We then see bits and pieces of Cohan’s early life. We see the day he was born, which according to legend was the Fourth of July in 1878 (he was actually born a day earlier). We also see him a few years later performing with his family as part of an act known as the Four Cohans. As the years go by, Cohan develops a bit of an ego, for which his family suffers somewhat. He grows wiser with the years, yet the ego never truly leaves him. He meets Mary, the woman he’ll later marry, and Sam Harris, the man who will be his business partner for fifteen years. He has countless hit shows, many of which have patriotic themes, a fact that leads some critics to contend that his shows are nothing more than sentimental song-and-dance numbers lacking both story and drama. Cohan responds to such comments by saying, “I’m an ordinary man who knows what ordinary guys want to see.” After the Lusitania is sunk, signaling the beginning of the U.S.’s involvement in World War I, Cohan tries unsuccessfully to enlist (he’s too old). The senior recruiting officer explains that Cohan is needed on the home front, and shortly after, he gets the inspiration for “Over There.” The song will become known all over the United States.

Yankee Doodle Dandy is a rather ambitious film. It attempts to tell the story of Cohan’s family, from their early road shows, which included minstrels, to their later years in Cohan’s Broadway musicals. We also get the story of Cohan’s relationship with Mary, a love that starts sweet and remains so throughout the film. Last, we get Cohan’s solo career, from his unsuccessful auditions to his lavish patriotic productions. Oddly enough, it was this last part that I found least interesting. I suspect the reason for this is that the scenes did little more than provide visual evidence of Cohan’s patriotism and multiple talents, both of which had already been well established. However, watching the Four Cohans was like stepping into a time capsule and seeing a fascinating part of the American experience that simply no longer exists. In addition, Cohan’s wife, Mary, is perhaps one of the sweetest characters every put on film. Watch how she handles the news that a song her husband wrote for her has been given to someone else. It’s pure magic.

Yankee Doodle Dandy is sometimes hailed as one of the best American films of all time. The American Film Institute ranked it #98 on their list of the greatest films of all time in 2007, and renowned film critic Roger Ebert includes it on his list of Great Films. However, the film appears to not be appealing to people the way it used to. As evidence, the film currently only ranks 7.8 on IMDB, and while the film does have a 91% rating on Rotten Tomatoes, only 23 people have ranked the film. In contrast, Chicago has been ranked by over two hundred people. (The film is rated significantly higher on Amazon, yet so is a CD of William Shatner’s and Leonard Nimoy’s greatest hits.)
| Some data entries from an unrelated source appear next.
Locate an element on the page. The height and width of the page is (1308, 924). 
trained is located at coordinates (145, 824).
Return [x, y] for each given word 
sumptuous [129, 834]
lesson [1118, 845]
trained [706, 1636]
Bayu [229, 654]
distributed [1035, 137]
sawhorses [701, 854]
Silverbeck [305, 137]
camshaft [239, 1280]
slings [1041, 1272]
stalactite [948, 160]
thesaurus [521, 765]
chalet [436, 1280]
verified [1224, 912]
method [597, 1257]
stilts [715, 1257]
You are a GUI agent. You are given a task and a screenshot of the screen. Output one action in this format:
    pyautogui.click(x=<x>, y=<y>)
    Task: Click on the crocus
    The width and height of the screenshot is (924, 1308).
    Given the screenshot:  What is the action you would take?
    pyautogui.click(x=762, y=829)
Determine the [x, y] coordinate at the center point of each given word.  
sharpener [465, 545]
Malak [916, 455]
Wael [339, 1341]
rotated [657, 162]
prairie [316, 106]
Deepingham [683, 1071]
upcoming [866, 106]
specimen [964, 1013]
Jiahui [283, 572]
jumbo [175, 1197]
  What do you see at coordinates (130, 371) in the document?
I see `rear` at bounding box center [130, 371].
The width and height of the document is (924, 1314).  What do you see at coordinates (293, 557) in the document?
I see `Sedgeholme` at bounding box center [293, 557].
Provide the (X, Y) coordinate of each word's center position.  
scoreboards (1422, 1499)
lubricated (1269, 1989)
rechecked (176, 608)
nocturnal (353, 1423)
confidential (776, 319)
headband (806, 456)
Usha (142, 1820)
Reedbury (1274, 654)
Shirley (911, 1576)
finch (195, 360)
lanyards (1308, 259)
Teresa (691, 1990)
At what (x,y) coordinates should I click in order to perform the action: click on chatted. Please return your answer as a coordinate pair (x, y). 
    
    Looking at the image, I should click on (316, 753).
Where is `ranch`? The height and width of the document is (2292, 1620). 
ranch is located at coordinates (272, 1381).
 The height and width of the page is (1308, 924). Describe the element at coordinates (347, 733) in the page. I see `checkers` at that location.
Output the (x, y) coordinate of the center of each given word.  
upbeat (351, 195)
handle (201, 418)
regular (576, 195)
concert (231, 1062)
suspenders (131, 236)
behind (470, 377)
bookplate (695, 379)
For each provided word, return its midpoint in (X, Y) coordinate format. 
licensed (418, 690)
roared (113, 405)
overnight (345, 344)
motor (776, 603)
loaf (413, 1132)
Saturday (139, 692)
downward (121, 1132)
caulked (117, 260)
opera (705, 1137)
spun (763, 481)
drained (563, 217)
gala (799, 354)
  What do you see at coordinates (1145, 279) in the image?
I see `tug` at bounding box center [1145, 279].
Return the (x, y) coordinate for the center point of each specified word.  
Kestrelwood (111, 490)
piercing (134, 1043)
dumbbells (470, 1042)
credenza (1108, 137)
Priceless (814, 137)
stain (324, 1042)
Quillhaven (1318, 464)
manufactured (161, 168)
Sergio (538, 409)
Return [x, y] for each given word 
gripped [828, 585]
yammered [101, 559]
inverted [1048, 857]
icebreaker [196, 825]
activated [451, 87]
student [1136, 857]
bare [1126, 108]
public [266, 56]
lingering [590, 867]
What do all of these numbers and rankings mean? Maybe nothing. It certainly says nothing about the quality of Yankee Doodle Dandy, for the film remains heartfelt, informative, and surprisingly moving. James Cagney delivers a truly superb performance, and it’s easy to see why he often cited the movie as his favorite of all his films. His dancing may be a bit stiff, yet it is still incredibly impressive. In fact, I find myself wishing I could move my feet as fast as he does in the film. Yankee Doodle Dandy may not have aged as well as other films, but it remains a film that is certainly worth watching. (on DVD)

3 and a half stars

*James Cagney won Best Actor for his performance in Yankee Doodle Dandy.